Hubble Space Telescope Reveals Webb a Thing or Two with Magnificent Recent Image

Hubble Space Telescope Reveals Webb a Thing or Two with Magnificent Recent Image

This image, taken with the Wide Field Planetary Camera 2 on board the NASA/ESA Hubble Space Telescope, shows the globular cluster Terzan 1. Credit: NASA & ESA, Acknowledgement: Judy Schmidt

New picture of the Terzan 1 cluster

Whilst the James Webb Space Telescope is already showing fresh insights into the inmost recesses of the visible universe, the Hubble Space Telescope is far from obsolete, as a recent picture of the Terzan 1 cluster displays.

The history of Tarzan 1 Cluster pictures

The picture, launched on October 10th by NASA and the European Space Agency (ESA), which collectively run the mission, reveals a globular cluster situated 22,000 light-years from Earth, exposing a beautiful palette of different-colored stars in remarkable clearness.

This is not the Hubble Space Telescope’s first picture of the Terzan 1 cluster; NASA launched a prior view in 2015. According to an ESA pronouncement, the 2015 picture was taken utilizing Hubble’s Wide Field Planetary Camera System 2, which ran till 2009. That tool had a very lower resolution than the observatory’s actual Wide Field Camera 3, which caught the recent image and which astronauts installed throughout the last Hubble maintenance mission.

The recent picture reveals the deepness of the globular cluster in much more detail than the previous photo, exposing a multitude of red, aging stars bound together by their shared gravity.
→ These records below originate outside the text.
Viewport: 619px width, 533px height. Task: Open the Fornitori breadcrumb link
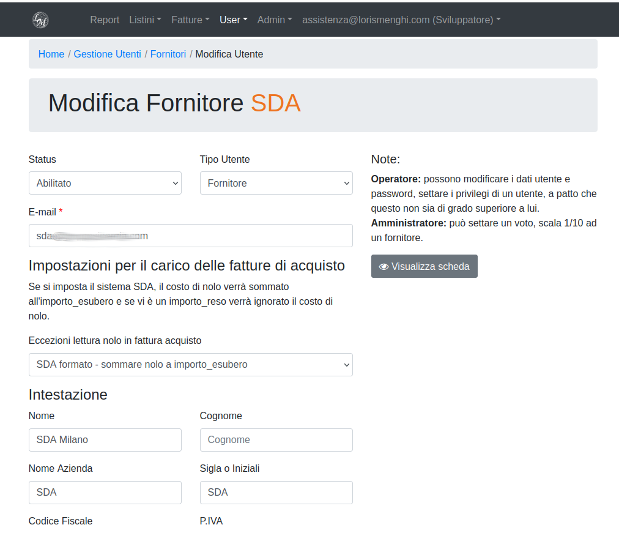[168, 54]
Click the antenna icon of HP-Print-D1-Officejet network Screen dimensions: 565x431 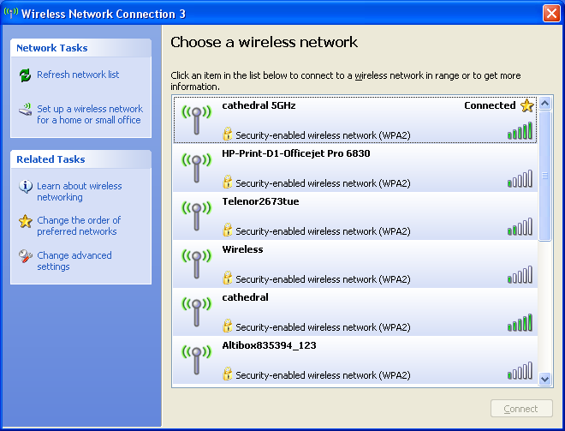point(196,168)
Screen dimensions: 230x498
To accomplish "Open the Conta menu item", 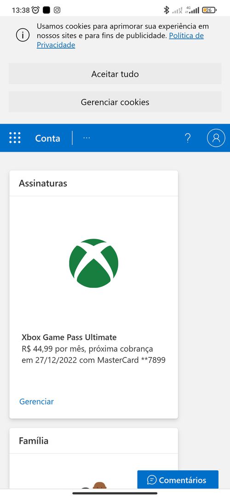I will point(48,138).
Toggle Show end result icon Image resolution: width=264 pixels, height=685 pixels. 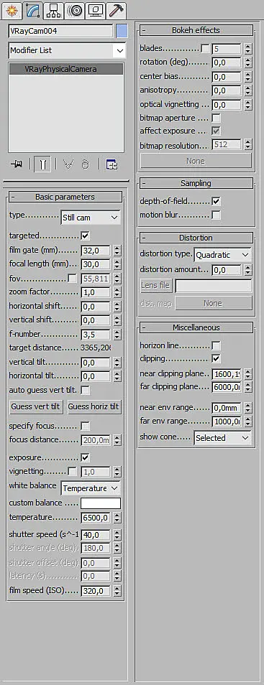[x=43, y=164]
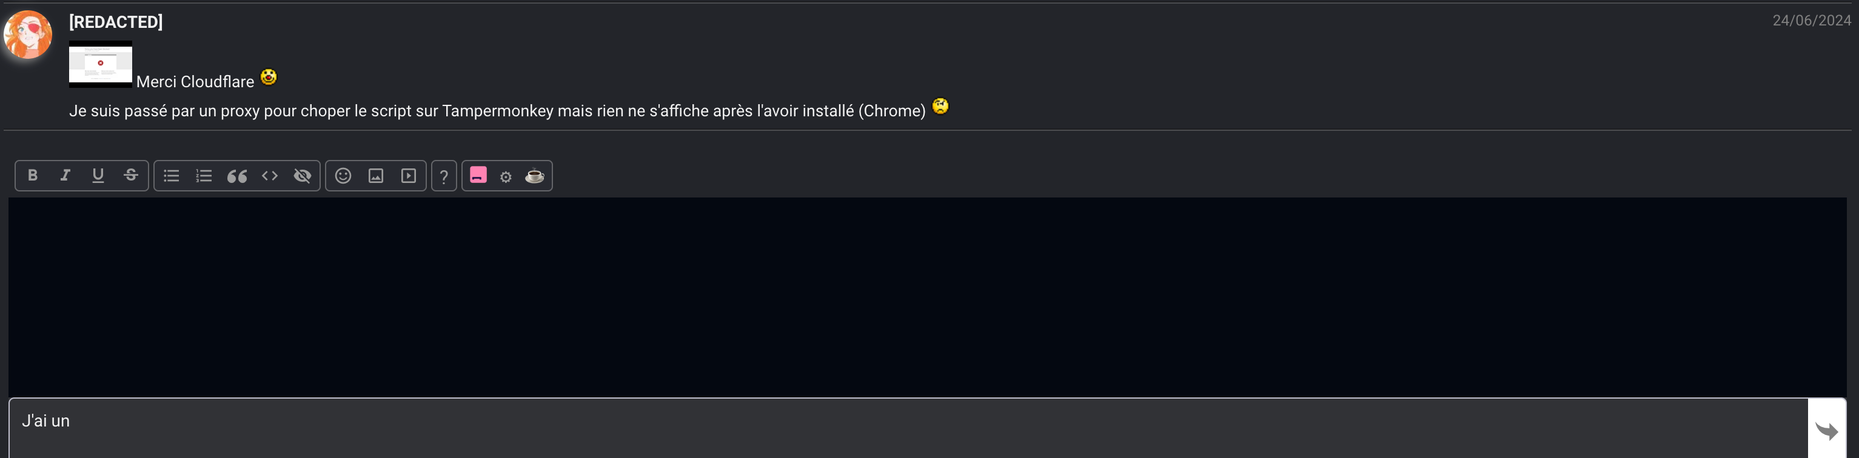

Globular clusters are generally a set of about a hundred thousand stars in a tight, approximately spherical shape. The stars are so close together that the average distance between any two individual stars is about a light-year, which is approximately one quarter of the distance between the sun and our nearest surrounding star, Proxima Centauri.

Clusters, home of the oldest stars

Usually, these clusters are home to some of the earliest stars in our galaxy, which seemed red in the Hubble photo, while the bluer stars in the picture are younger foreground stars that do not belong to the cluster, though they permanently include some panache to the stellar canvas.

“The ages of the stars in the globular cluster tell us that they were developed during the early phases of galaxy development,” ESA employees wrote in a 2015 declaration regarding the older picture. “Studying them can also help us to comprehend how galaxies developed.”

ESA noted that globular clusters like Terzan 1 are a meaningful regional source of X-rays. “It is most likely that these X-rays come from binary star systems that have a dense neutron star and a normal star,” authorities wrote. A neutron star is the super-dense remnant left behind by a sun-like star blasting when it lacks fuel. “The neutron star drags product from the companion star, causing a explosion of X-ray emission.”

Researchers are not sure about the number of stellar-mass, or intermediate-mass black holes hide inside globular clusters like Terzan 1. As it is impossible to “see” a black hole– they absorb light instead of radiating it– the best manner for a telescope to identify them is by observing their gravitational impact on surrounding stars. Regrettably, this is more difficult to perform in a globular cluster as a result of the density of stars.